[STATED EXERCISE]:
Copy out the rows below word for word, starting at the first row and ending with the line that contains "coord(386,304)", including that line.

[PROVIDED RECORDS]:
>> begin

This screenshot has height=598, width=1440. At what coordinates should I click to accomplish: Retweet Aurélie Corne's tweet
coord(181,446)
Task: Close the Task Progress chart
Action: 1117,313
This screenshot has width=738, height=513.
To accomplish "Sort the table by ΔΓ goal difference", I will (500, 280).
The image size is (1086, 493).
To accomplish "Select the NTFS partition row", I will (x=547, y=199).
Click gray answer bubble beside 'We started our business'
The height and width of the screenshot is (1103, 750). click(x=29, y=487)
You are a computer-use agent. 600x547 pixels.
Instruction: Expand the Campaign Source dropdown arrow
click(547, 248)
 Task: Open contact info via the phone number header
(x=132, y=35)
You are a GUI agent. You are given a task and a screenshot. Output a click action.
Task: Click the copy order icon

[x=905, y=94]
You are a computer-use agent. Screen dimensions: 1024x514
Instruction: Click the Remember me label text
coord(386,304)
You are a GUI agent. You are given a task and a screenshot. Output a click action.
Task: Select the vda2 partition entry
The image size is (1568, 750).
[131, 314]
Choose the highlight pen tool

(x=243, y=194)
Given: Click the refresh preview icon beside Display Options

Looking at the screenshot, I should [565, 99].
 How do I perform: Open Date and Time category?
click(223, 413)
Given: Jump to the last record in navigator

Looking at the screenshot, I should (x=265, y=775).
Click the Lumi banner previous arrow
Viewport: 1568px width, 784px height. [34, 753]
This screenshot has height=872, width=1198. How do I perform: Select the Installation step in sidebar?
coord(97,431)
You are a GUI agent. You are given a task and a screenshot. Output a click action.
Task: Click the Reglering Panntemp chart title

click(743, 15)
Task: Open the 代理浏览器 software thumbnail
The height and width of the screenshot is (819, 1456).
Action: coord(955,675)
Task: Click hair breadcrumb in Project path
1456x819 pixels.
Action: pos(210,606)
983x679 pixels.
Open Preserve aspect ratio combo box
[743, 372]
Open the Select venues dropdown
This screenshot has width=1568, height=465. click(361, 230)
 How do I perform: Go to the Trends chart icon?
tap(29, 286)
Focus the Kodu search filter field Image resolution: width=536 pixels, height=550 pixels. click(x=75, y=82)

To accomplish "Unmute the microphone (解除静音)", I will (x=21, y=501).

>> end

[RESULT]:
This screenshot has height=598, width=1440. At what coordinates should I click to accomplish: Retweet Aurélie Corne's tweet
coord(181,446)
Task: Close the Task Progress chart
Action: 1117,313
This screenshot has width=738, height=513.
To accomplish "Sort the table by ΔΓ goal difference", I will (500, 280).
The image size is (1086, 493).
To accomplish "Select the NTFS partition row", I will (x=547, y=199).
Click gray answer bubble beside 'We started our business'
The height and width of the screenshot is (1103, 750). click(x=29, y=487)
You are a computer-use agent. 600x547 pixels.
Instruction: Expand the Campaign Source dropdown arrow
click(547, 248)
 Task: Open contact info via the phone number header
(x=132, y=35)
You are a GUI agent. You are given a task and a screenshot. Output a click action.
Task: Click the copy order icon

[x=905, y=94]
You are a computer-use agent. Screen dimensions: 1024x514
Instruction: Click the Remember me label text
coord(386,304)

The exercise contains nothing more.